Its the fall of 2012 and I’ve only been back from my epic India trip (where I taught English with an awesome crew to a few schools in Punjab) for a few weeks. I get an alert from YVR Deals about a fare sale to a few Asian countries for $600 RT from Seattle. Long story short, we miss the deal to Bangkok but my friend Mandeep and I snag a flight to Manila, Philippines for $850 all in flying with All Nippon Airways, one of the nicer airlines out there. Impromptu trip! This will be our first backpacking trip since we both graduated and have not found full time work. The goal of this trip is to stay within budget!
The month or so before our trip is spent researching destinations and buying all the supplies we need. Much of my backpacking know how came from researching for this trip and it just pumped me up as the weeks went by.
Its a rainy morning on November 1st, 2012 as my parents drive us down to the airport to catch our 11am flight. Typical Pacific Northwest weather: grey, rainy, wet and cold. We board onto one of their new Boeing 787’s ( yes the ones with the battery issues) and we are just amazed. The amenities on the plane are sleek, modern and clean. Windows and faucets are automated, toilets are self flushing and lavatories are not claustraphobic. They even have room for a full length mirror! The staff are very friendly and we knocked back a few beers before we pass out.
Fast forward 20 hours and we arrive at our very first hostel in Manila close to midnight. We drop off our bags and make our way to a street restaurant across the street. Fried whole tilapia and fried pork leg with soy. Delicious first taste of the Philippines. Our initial plan is to catch a morning bus to the north part of the island called Banaue, arriving in the early evening. Unfortunately, at around 2am, we find out that in order to do that, we have to catch a 4am bus. We essentially nap for an hour and leave to catch our bus. This was by far the most expensive hostel I’ve stayed at to date considering how much time we were actually there!
The bus ride is a brutal 9 hours long. We make a few stops where we pick up snacks like sweet cheese fritters and fried pork rinds (chicharones). But oh no, we’re not there yet. We arrive at the Bagabag junction (literally a busier intersection that breaks up the partially paved roads) and find our way to the first of 2 Jeepneys. Jeepneys are the Philippines’ answer to public transit. Its essentially a modified pickup truck that holds people (or whatever else) and runs specific routes. They’ll stop wherever you want on the route and you pay according to how long you’ve been riding. We ride into the town of Sagada and from there take our final jeepney up the mountain to Banaue.
Arriving at 5pm, we’re exhausted having transited so far and so shortly after a flight. We arrive at Uyami’s Guesthouse, built right on the cliffs and boasting amazing views of the rice terraces that Banaue is known for. Made an UNESCO Heritage Site in 1995, there are 2 main clusters of of rice terraces. One in Bagaan, where we were, and one in Batad. The sun set pretty much after we showered but you could feel the difference the environment here was from Manila. Dry, cool air that felt much cleaner to breath was a good reminder of home.

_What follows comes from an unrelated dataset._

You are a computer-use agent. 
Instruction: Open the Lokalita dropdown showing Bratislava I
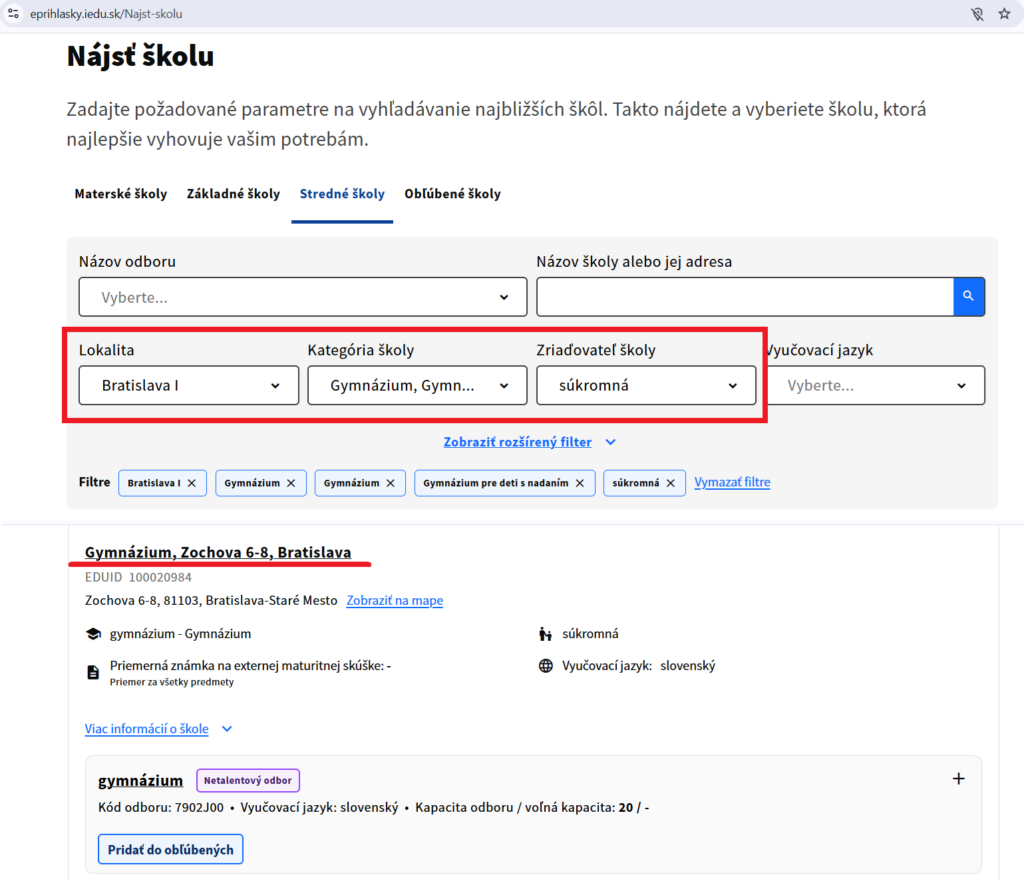pos(189,385)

The food at the guesthouse was modest. Usually a portion of protein and a small mound of rice on the side. The highlight was the San Miguel beer that cost under $2CAD. We wanted to explore more but Banaue is a small town with few street lights so we couldn’t see much of anything anyways. Tomorrow was going to be a long day of hiking, which worked for us since the brutal transit pretty much knocked us out at 8pm!

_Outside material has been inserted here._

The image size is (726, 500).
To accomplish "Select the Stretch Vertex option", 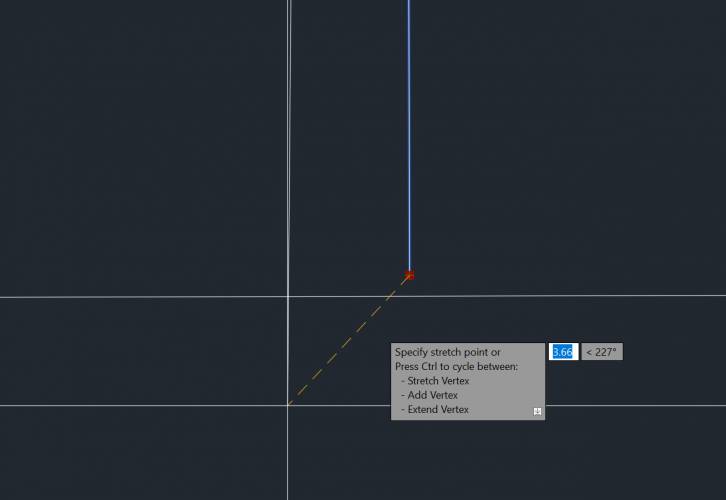I will 438,381.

- Many SE Asian countries integrate charter buses into their public transit system, mostly because most people can’t afford to fly to their village or their hometown doesn’t have an airport. Check the bus schedule if there is one available, or show up at the bus terminal and ask the office which bus to take to get to where you want to go. Ask your hostel, they are a great resource.
- The transit i described above is definitely brutal. I don’t recommend it at all. We did it because we were on a short time limit so we had to get there the hard way. If you have the time, check out Ohayami, which does direct trip non-stop to Banaue and back. Only one bus a day though.
- If you do end up making the arduous journey by public bus, tell them (repeatedly after 7 hours in case they forget) you want to get off at the Bagabag junction. Once there, look for a group of jeepneys (usually red) and ask for one that goes to Sagada (about 1 hour). Once in Sagada, ask around for a jeepney to Banaue (around 1 hour as well).
- The Bagaan rice terraces are a larger series of terraces with a number of viewpoints that can be accessed with a local tuktuk. The drivers hang around the main transportation hub but your hostel can arrange for a pickup. The viewpoints should take an hour or 2. The view is quite stunning. The most green you’ll see for a while.
- When traveling in SEA, beer is king. Its bottled and they open it for you in front of you or you open it yourself. There is low risk of contamination and thus getting sick. If you do order a drink with ice, make sure the ice is made with an ice machine (usually they’ll be uniformly shaped and may have a hole in the middle), which usually filters the water before freezing.